Tyrannie, despotisme ou régime autoritaire

L'actualité au prisme de la philosophie

 

Les récents événements en Tunisie ayant abouti au départ du Président Ben Ali soulèvent concrètement trois problèmes classiques de la philosophie politique: la raison d’Etat, le despotisme et la révolte du peuple contre le pouvoir injuste. Nous souhaitons plus particulièrement nous intéresser à la question du despotisme.

 

La philosophie politique a été amenée à s’interroger depuis l’Antiquité sur le pouvoir. Pourtant, au fil des époques, la désignation d’un pouvoir concentré dans les mains d’un seul homme a été désignée par des notions différentes: tyrannie, despotisme, régime autoritaire... Que recouvrent ces différences de notion ?

 

- La tyrannie

 

La question du classement des régimes politiques selon le nombre de gouvernants a été posée dès les débuts de la philosophie aussi bien par Platon que par Aristote. Pour ces philosophes, pour autant, ce n’est pas la concentration des pouvoirs politiques dans les mains d’un seul homme qui constitue un problème, mais le rapport de celui-ci à la raison. Ainsi, pour Platon, dans La république, la monarchie (étymologiquement “le pouvoir d’un seul”) est associée au règne rationnel du philosophe roi, tandis que la tyrannie, qui est une dégénérescence non pas de la monarchie mais de la démocratie, est considérée comme le pouvoir d’un homme guidé non pas par sa raison, mais par ses désirs.

 

- La dictature

 

La notion de dictature quant à elle est à l’origine une procédure juridique de la république romaine qui permet de confier à un homme pour une période limitée et dans une situation de crise des pouvoirs exceptionnels.

 

Cette notion est reprise par Babeuf, par Blanqui, puis par Marx dans les mouvements communistes du XIXe s. L’instauration d’une dictature y apparaît en période révolutionnaire comme une phase nécessaire pour faire aboutir la réorganisation communiste de la société.

 

Dans le droit français contemporain, c’est l’article 16 de la Consitution de 1958 qui a pu être comparé à cette institution de la dictature. En effet, cet article permet de voter les pleins pouvoirs au Président de la République en cas de crise grave. De Gaulle s’était ainsi, au moment du vote de ce texte, défendu de vouloir commencer une carrière de dictateur.

 

- Le despotisme

 

Cette notion se trouve en particulier théorisée par Montesquieu dans L’Esprit des lois et associée aux régimes orientaux. Le despote se rapproche beaucoup dans sa conceptualisation du tyran antique puisqu’il est un individu qui règne sans lois, uniquement en suivant son caprice.

 

Mais la notion de despote va connaître un autre usage conceptuel dans la philosophie politique des Lumières avec la notion de “despote éclairé” que défendent par exemple Diderot ou Voltaire. Le despote éclairé est certes un autocrate, concentrant entre ses mains tous les pouvoirs, mais il agit suivant la raison selon une visée progressiste et modernisatrice.

 

- Régime autoritaire et totalitarisme

 

La philosophie politique contemporaine a été caractérisée par sa tentative de conceptualiser la distinction entre régime autoritaire et totalitarisme.

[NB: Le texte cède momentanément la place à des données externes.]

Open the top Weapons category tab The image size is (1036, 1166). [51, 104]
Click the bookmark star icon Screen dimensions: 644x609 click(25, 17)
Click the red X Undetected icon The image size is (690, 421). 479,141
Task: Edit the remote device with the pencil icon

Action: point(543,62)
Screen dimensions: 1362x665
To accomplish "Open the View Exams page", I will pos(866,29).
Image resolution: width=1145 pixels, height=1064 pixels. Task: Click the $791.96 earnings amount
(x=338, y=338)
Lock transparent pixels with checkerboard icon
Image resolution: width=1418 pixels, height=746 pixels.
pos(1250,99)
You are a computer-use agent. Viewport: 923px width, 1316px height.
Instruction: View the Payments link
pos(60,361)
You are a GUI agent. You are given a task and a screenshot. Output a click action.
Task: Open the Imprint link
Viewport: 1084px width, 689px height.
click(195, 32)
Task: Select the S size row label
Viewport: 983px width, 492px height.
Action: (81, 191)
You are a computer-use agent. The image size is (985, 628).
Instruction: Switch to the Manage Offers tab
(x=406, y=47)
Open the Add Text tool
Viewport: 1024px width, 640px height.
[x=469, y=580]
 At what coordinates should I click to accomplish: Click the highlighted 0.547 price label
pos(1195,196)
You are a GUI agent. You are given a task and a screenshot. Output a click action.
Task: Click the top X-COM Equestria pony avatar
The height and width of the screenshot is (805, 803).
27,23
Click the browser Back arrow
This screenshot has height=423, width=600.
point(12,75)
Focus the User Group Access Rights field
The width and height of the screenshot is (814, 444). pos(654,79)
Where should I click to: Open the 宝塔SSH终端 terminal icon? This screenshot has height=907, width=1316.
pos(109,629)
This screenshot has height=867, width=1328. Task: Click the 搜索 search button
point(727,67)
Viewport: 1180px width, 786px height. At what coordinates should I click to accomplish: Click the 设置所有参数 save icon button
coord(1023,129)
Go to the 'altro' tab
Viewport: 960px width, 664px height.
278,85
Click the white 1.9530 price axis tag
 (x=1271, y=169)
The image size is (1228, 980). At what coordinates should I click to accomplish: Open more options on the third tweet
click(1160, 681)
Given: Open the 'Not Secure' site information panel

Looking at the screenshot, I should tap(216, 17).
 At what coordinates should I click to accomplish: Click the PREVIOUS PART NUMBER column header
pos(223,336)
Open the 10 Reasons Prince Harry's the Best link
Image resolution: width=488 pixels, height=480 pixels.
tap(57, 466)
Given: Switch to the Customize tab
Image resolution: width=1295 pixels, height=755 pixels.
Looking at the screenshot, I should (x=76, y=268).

Théorisée en particulier par Hannah Arendt dans Le système totalitaire, la notion de totalitarisme est née d’une tentative de comparer les régimes nazi et stalinien. Dans sa forme pure, le totalitarisme désigne un régime dans lequel l’Etat a investi toutes les sphères de la société au point d’abolir la distinction entre public et privé.

Le régime autoritaire pour sa part se définit par sa distinction avec deux dimensions qui caractériseraient les démocraties politiques contemporaines. Il serait marqué d’une part par son opposition avec l’Etat de droit, c’est-à-dire qu’il ne respecte pas les libertés publiques des individus (liberté d’expression, d’aller et venir...), et d’autre part par son opposition avec la démocratie représentative, dans laquelle les élections sont considérées comme le moyen indirect pour les citoyens d’agir sur l’action politique du gouvernement. De ce point de vue le régime autoritaire est dépourvu d'élections libres.

 

 

En définitive le régime de Ben Ali, suivant la philosophie politique, apparaissait sans doute comme un régime autoritaire par son refus de la liberté de la presse ou d’une opposition et d'élections libres. Mais il est également possible de constater, qu’à travers le soutien que des démocraties libérales, comme la France, ont pu lui accorder, la croyance au despotisme éclairé n’a pas disparu. En effet, c’est bien parce qu’il prétendait promouvoir l’instruction publique, être un rempart à l’islamisme et développer économiquement la Tunisie, en particulier par le tourisme, que des démocraties libérales ont pu justifier leur soutien à ce régime pourtant liberticide.